TOUCHSCREEN: You will have to decide if a touchscreen is important for a prospective student or not.
VIDEO OUTPUTS: Also, make sure there is some kind of video-out connector (HDMI? Display port? Mini display port?)
BLUETOOTH: Bluetooth would be a good feature to have (helps to sync with phone/tablet.)
WEBCAM: Needed if student will be doing video conferencing. Many laptops can be ordered with a built-in webcam. Make sure the webcam is located at the top of the display. (Several years ago, Dell chose to put their webcam at the bottom of their display. They have since moved the position to the top of the display.) If you choose not to include a webcam, you can always purchase an external USB webcam. For security concerns, you might want to consider covering the lens portion of your webcam with something dark when not in use.
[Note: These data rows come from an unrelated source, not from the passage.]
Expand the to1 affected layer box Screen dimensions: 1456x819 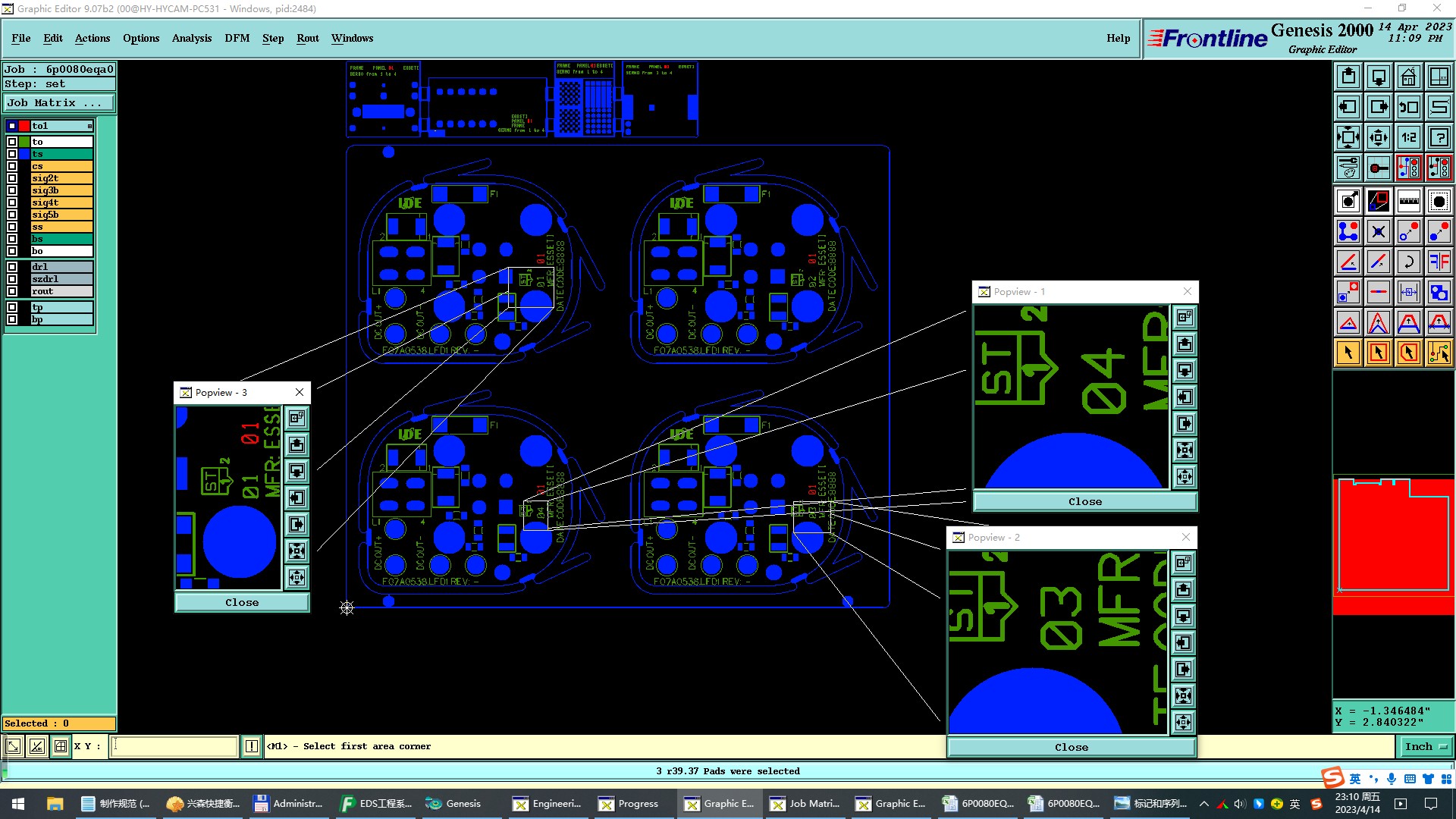coord(89,126)
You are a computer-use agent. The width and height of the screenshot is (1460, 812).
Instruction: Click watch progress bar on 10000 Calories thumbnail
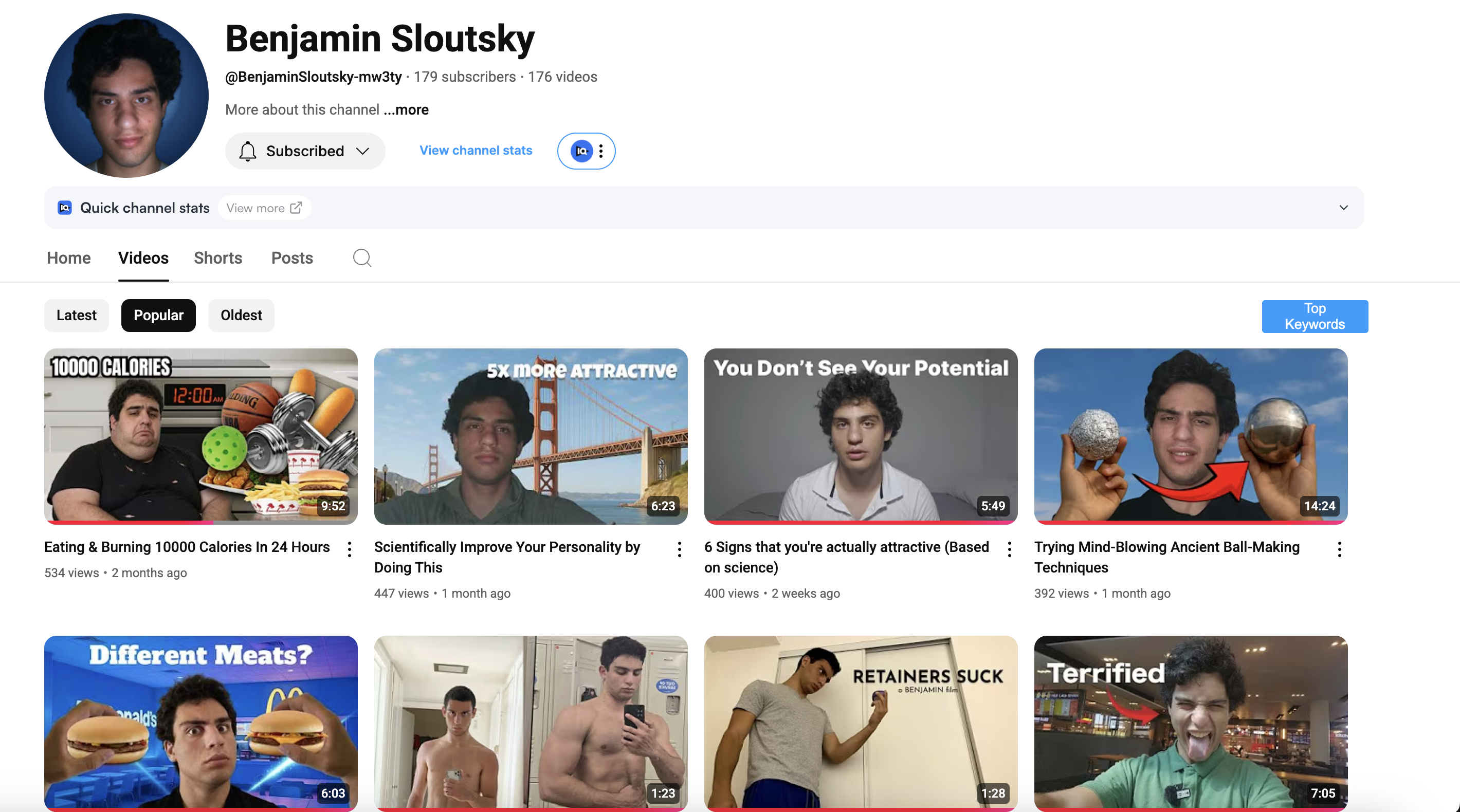pos(131,522)
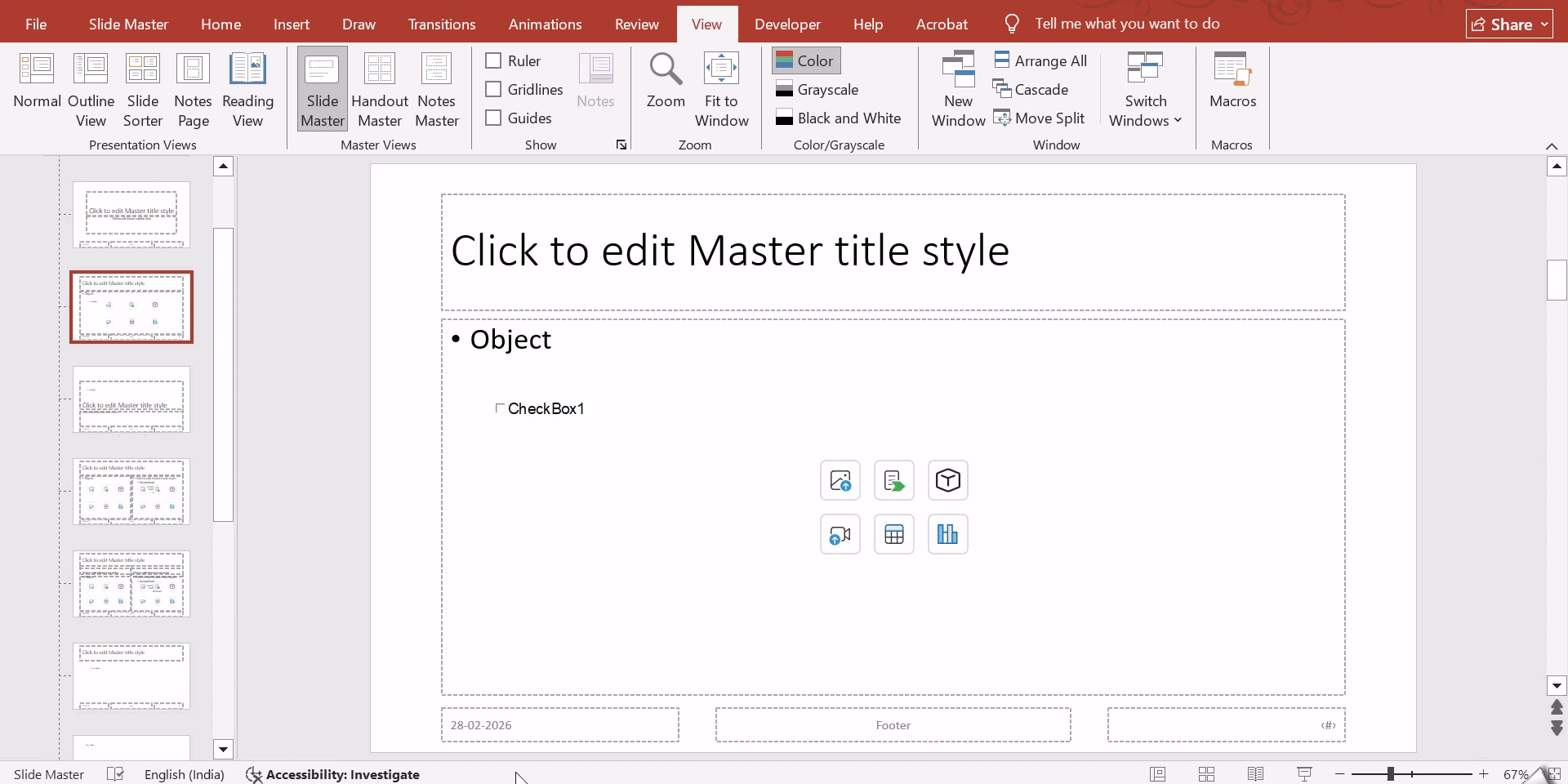Zoom in using the zoom slider
Viewport: 1568px width, 784px height.
[x=1484, y=774]
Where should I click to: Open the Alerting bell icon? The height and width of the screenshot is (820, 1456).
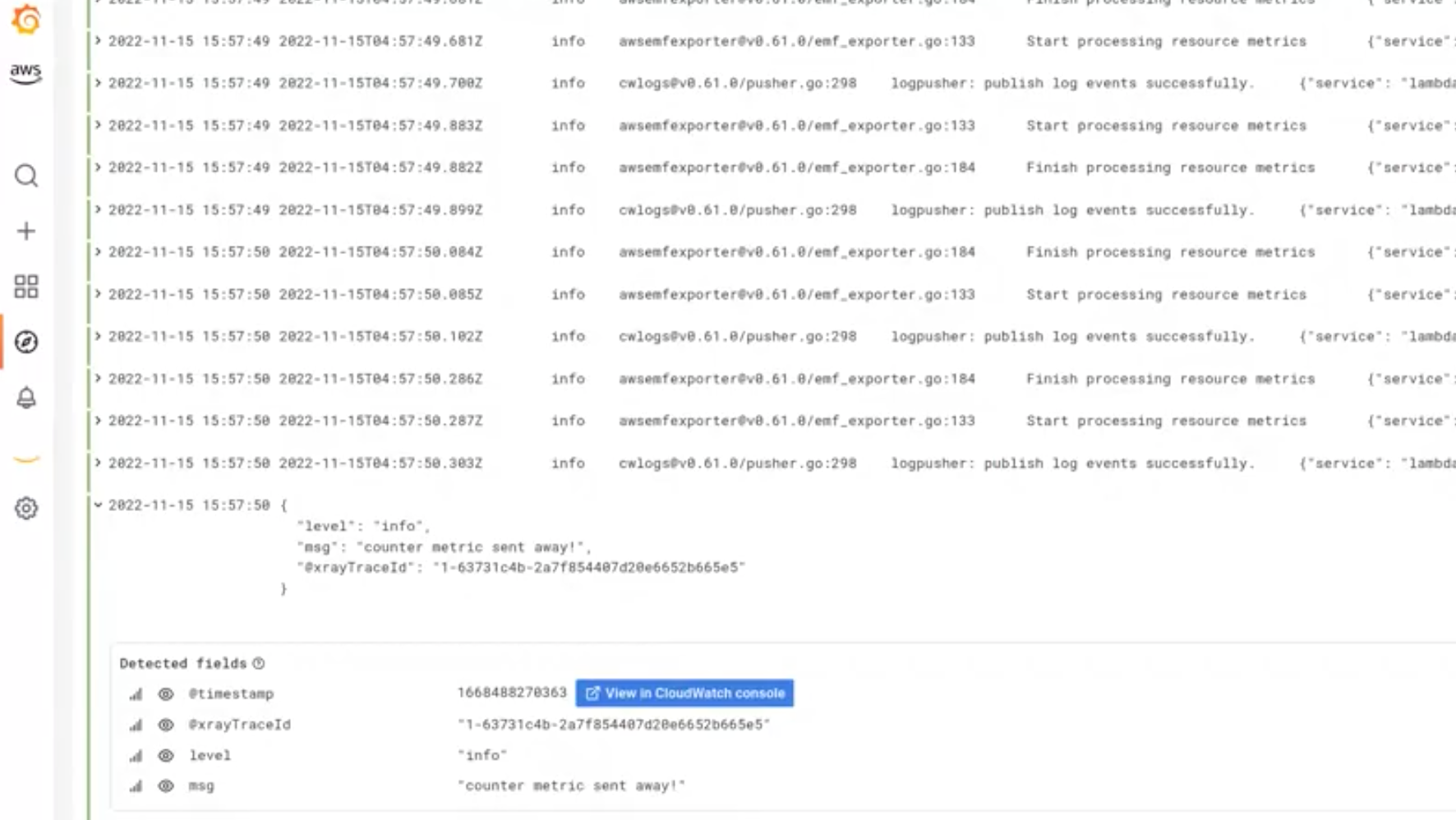[25, 399]
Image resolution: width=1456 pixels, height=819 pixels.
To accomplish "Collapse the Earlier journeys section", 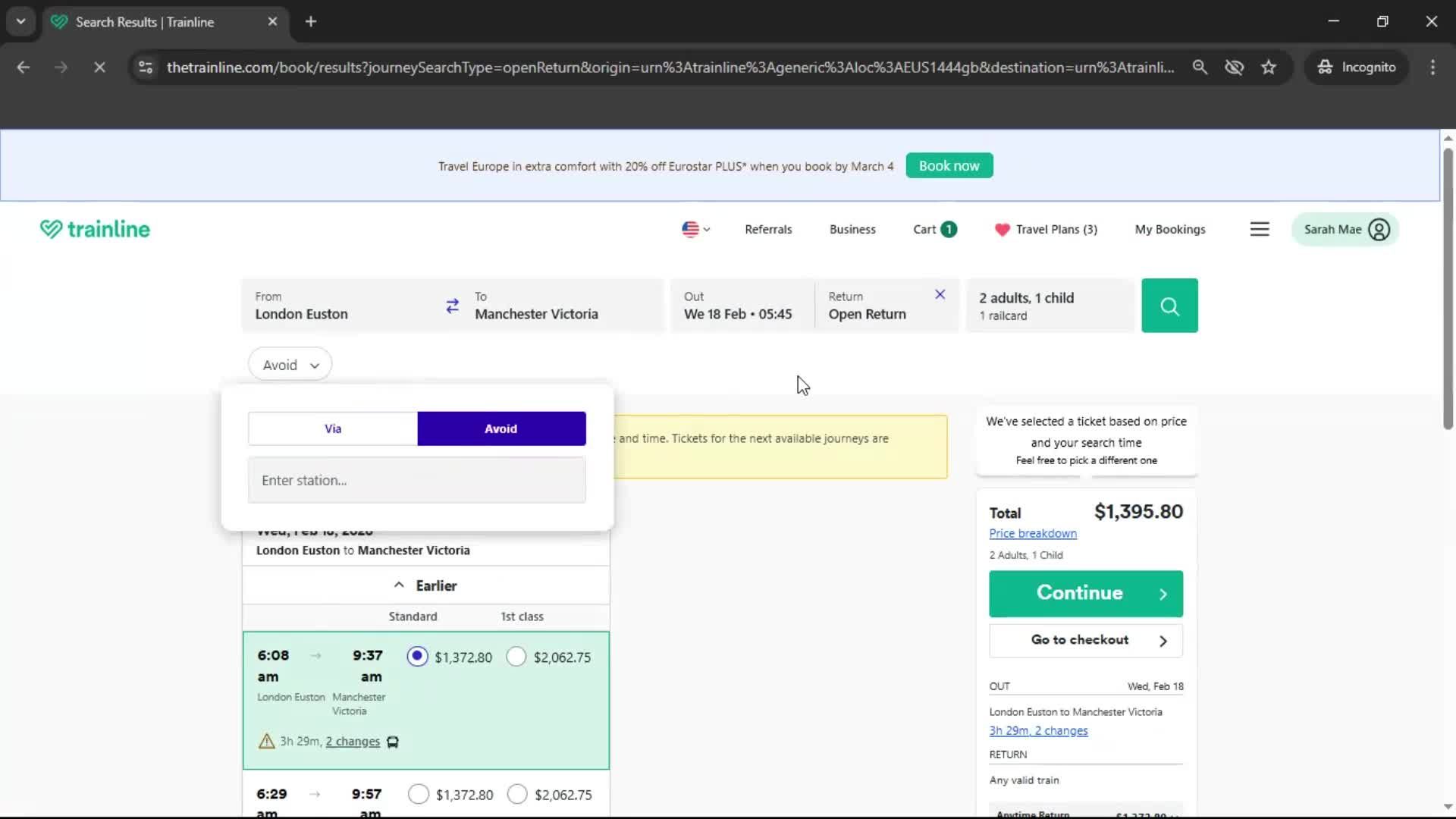I will click(426, 585).
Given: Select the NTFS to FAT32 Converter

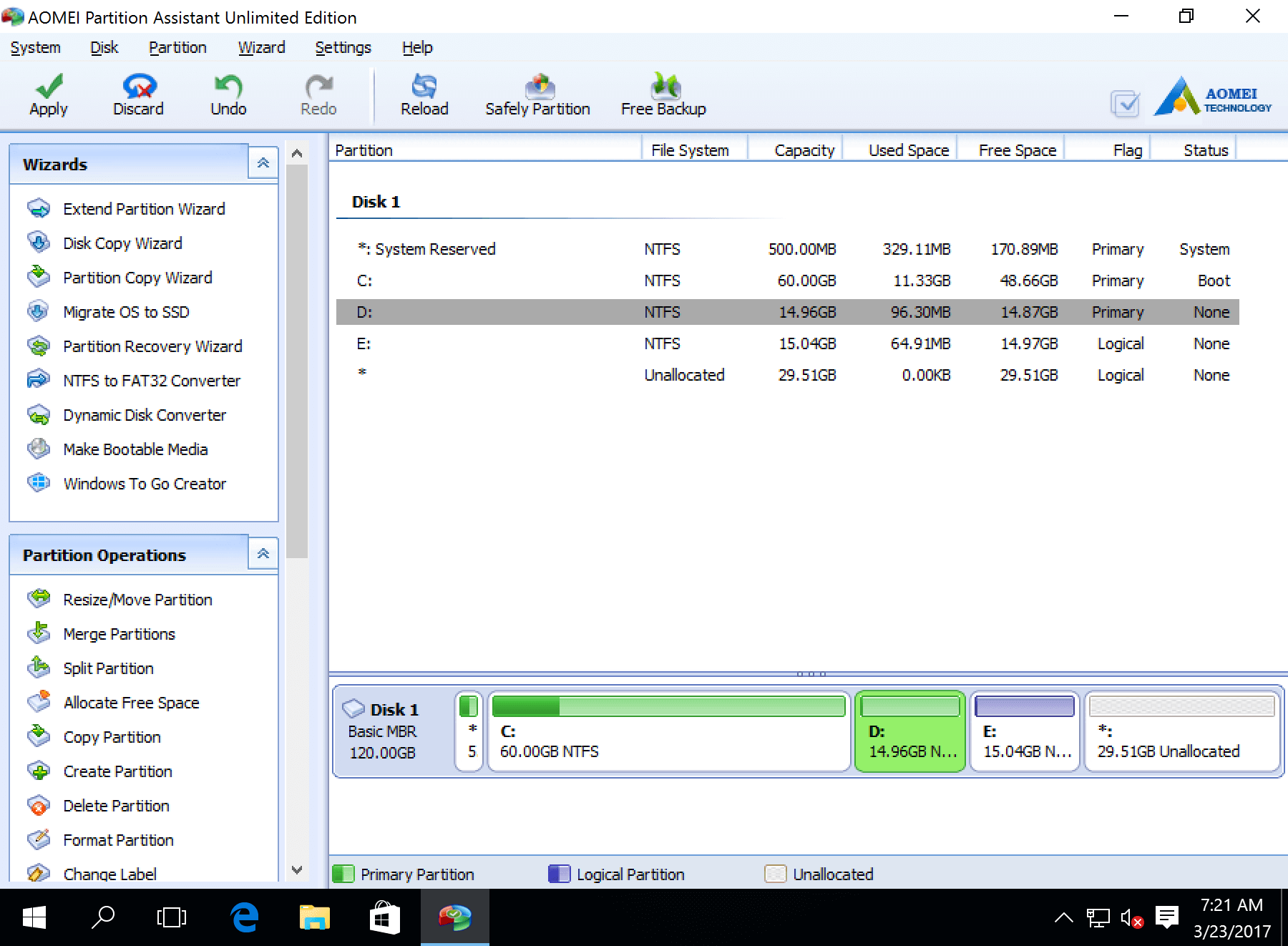Looking at the screenshot, I should pyautogui.click(x=151, y=380).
A small piece of dark paper taped to cover the lens. If you you plan to cover your webcam's lens with some kind of tape (like electrical or masking tape), be careful to avoid getting tape residue directly on the lens.
BATTERY LIFE: Make sure it gives you at least 5 hours. Of course, longer battery life is better. Also, many of today's smaller laptops might have non-removeable batteries. If that's the case, consider getting a laptop with as long a battery life as you could afford. Maybe at least 8 or more hours? We say this because, for laptops with non-removeable batteries, each year, the life of the battery lessens. So, after 4 years of college, you will have wanted to make sure you started with a long-lasting battery, so that when it weakens over time, it still provides decent enough battery life.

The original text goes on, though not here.